** Dataset content **
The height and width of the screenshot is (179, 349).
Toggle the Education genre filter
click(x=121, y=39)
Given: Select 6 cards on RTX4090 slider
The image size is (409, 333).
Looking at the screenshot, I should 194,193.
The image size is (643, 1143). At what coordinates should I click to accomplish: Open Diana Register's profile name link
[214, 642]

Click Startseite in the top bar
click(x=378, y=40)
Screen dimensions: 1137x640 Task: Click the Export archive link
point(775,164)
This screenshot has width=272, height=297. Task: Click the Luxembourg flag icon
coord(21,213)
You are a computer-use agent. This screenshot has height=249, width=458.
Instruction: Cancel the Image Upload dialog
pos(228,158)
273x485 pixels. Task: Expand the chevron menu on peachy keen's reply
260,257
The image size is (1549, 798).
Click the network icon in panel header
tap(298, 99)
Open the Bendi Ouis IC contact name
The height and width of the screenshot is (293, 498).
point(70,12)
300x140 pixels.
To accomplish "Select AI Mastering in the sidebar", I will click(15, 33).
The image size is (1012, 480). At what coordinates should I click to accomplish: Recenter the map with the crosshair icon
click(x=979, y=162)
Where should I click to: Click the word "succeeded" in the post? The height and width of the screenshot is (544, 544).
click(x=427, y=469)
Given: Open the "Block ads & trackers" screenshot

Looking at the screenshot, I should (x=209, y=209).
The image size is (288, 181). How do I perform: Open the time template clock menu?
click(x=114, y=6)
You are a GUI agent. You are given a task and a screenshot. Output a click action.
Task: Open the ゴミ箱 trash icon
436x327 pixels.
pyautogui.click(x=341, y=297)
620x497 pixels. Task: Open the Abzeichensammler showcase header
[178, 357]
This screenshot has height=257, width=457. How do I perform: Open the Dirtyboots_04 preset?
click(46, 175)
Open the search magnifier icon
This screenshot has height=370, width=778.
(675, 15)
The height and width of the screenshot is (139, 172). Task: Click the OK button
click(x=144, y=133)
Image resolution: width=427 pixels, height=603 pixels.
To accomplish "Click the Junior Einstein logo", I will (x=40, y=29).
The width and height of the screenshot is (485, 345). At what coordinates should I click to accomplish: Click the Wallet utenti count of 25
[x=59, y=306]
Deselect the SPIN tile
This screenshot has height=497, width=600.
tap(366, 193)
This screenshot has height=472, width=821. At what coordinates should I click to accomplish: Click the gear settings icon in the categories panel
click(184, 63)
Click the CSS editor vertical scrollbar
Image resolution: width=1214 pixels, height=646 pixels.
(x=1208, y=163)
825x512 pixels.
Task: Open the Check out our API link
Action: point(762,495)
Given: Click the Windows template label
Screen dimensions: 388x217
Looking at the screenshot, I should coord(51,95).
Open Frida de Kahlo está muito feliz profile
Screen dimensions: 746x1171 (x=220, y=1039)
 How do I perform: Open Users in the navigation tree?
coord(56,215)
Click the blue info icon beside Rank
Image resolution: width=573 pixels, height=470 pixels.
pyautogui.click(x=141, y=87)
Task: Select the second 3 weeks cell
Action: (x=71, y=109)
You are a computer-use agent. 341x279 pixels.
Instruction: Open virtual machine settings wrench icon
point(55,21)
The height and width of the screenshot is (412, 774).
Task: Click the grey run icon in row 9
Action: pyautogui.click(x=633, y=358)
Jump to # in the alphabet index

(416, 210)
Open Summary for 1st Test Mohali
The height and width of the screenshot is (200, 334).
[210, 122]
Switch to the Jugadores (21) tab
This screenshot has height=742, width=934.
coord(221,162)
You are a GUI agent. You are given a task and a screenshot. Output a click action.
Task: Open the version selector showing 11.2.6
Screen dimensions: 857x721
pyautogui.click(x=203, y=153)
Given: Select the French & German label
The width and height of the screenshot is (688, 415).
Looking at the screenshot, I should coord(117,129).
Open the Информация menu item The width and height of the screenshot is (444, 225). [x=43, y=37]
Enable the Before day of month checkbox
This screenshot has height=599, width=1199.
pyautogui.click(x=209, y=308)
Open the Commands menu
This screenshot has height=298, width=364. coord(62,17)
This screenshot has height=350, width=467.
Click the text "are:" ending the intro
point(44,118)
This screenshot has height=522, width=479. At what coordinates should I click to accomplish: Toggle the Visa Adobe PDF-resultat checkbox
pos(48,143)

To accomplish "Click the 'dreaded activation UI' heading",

** Problem **
Set down the whole listing once more, precisely as written.

** Exercise output **
The height and width of the screenshot is (179, 349).
Toggle the Education genre filter
click(x=121, y=39)
Given: Select 6 cards on RTX4090 slider
The image size is (409, 333).
Looking at the screenshot, I should 194,193.
The image size is (643, 1143). At what coordinates should I click to accomplish: Open Diana Register's profile name link
[214, 642]

Click Startseite in the top bar
click(x=378, y=40)
Screen dimensions: 1137x640 Task: Click the Export archive link
point(775,164)
This screenshot has width=272, height=297. Task: Click the Luxembourg flag icon
coord(21,213)
You are a computer-use agent. This screenshot has height=249, width=458.
Instruction: Cancel the Image Upload dialog
pos(228,158)
273x485 pixels. Task: Expand the chevron menu on peachy keen's reply
260,257
The image size is (1549, 798).
Click the network icon in panel header
tap(298, 99)
Open the Bendi Ouis IC contact name
The height and width of the screenshot is (293, 498).
point(70,12)
300x140 pixels.
To accomplish "Select AI Mastering in the sidebar", I will click(15, 33).
The image size is (1012, 480). At what coordinates should I click to accomplish: Recenter the map with the crosshair icon
click(x=979, y=162)
Where should I click to: Click the word "succeeded" in the post? The height and width of the screenshot is (544, 544).
click(x=427, y=469)
Given: Open the "Block ads & trackers" screenshot

Looking at the screenshot, I should (x=209, y=209).
The image size is (288, 181). How do I perform: Open the time template clock menu?
click(x=114, y=6)
You are a GUI agent. You are given a task and a screenshot. Output a click action.
Task: Open the ゴミ箱 trash icon
436x327 pixels.
pyautogui.click(x=341, y=297)
620x497 pixels. Task: Open the Abzeichensammler showcase header
[178, 357]
This screenshot has height=257, width=457. How do I perform: Open the Dirtyboots_04 preset?
click(46, 175)
Open the search magnifier icon
This screenshot has height=370, width=778.
(675, 15)
The height and width of the screenshot is (139, 172). Task: Click the OK button
click(x=144, y=133)
Image resolution: width=427 pixels, height=603 pixels.
To accomplish "Click the Junior Einstein logo", I will (x=40, y=29).
The width and height of the screenshot is (485, 345). At what coordinates should I click to accomplish: Click the Wallet utenti count of 25
[x=59, y=306]
Deselect the SPIN tile
This screenshot has height=497, width=600.
tap(366, 193)
This screenshot has height=472, width=821. At what coordinates should I click to accomplish: Click the gear settings icon in the categories panel
click(184, 63)
Click the CSS editor vertical scrollbar
Image resolution: width=1214 pixels, height=646 pixels.
(x=1208, y=163)
825x512 pixels.
Task: Open the Check out our API link
Action: point(762,495)
Given: Click the Windows template label
Screen dimensions: 388x217
Looking at the screenshot, I should coord(51,95).
Open Frida de Kahlo está muito feliz profile
Screen dimensions: 746x1171 (x=220, y=1039)
 How do I perform: Open Users in the navigation tree?
coord(56,215)
Click the blue info icon beside Rank
Image resolution: width=573 pixels, height=470 pixels.
pyautogui.click(x=141, y=87)
Task: Select the second 3 weeks cell
Action: (x=71, y=109)
You are a computer-use agent. 341x279 pixels.
Instruction: Open virtual machine settings wrench icon
point(55,21)
The height and width of the screenshot is (412, 774).
Task: Click the grey run icon in row 9
Action: pyautogui.click(x=633, y=358)
Jump to # in the alphabet index

(416, 210)
Open Summary for 1st Test Mohali
The height and width of the screenshot is (200, 334).
[210, 122]
Switch to the Jugadores (21) tab
This screenshot has height=742, width=934.
coord(221,162)
You are a GUI agent. You are given a task and a screenshot. Output a click action.
Task: Open the version selector showing 11.2.6
Screen dimensions: 857x721
pyautogui.click(x=203, y=153)
Given: Select the French & German label
The width and height of the screenshot is (688, 415).
Looking at the screenshot, I should coord(117,129).
Open the Информация menu item The width and height of the screenshot is (444, 225). [x=43, y=37]
Enable the Before day of month checkbox
This screenshot has height=599, width=1199.
pyautogui.click(x=209, y=308)
Open the Commands menu
This screenshot has height=298, width=364. coord(62,17)
This screenshot has height=350, width=467.
Click the text "are:" ending the intro
point(44,118)
This screenshot has height=522, width=479. At what coordinates should I click to accomplish: Toggle the Visa Adobe PDF-resultat checkbox
pos(48,143)

To accomplish "Click the 'dreaded activation UI' heading",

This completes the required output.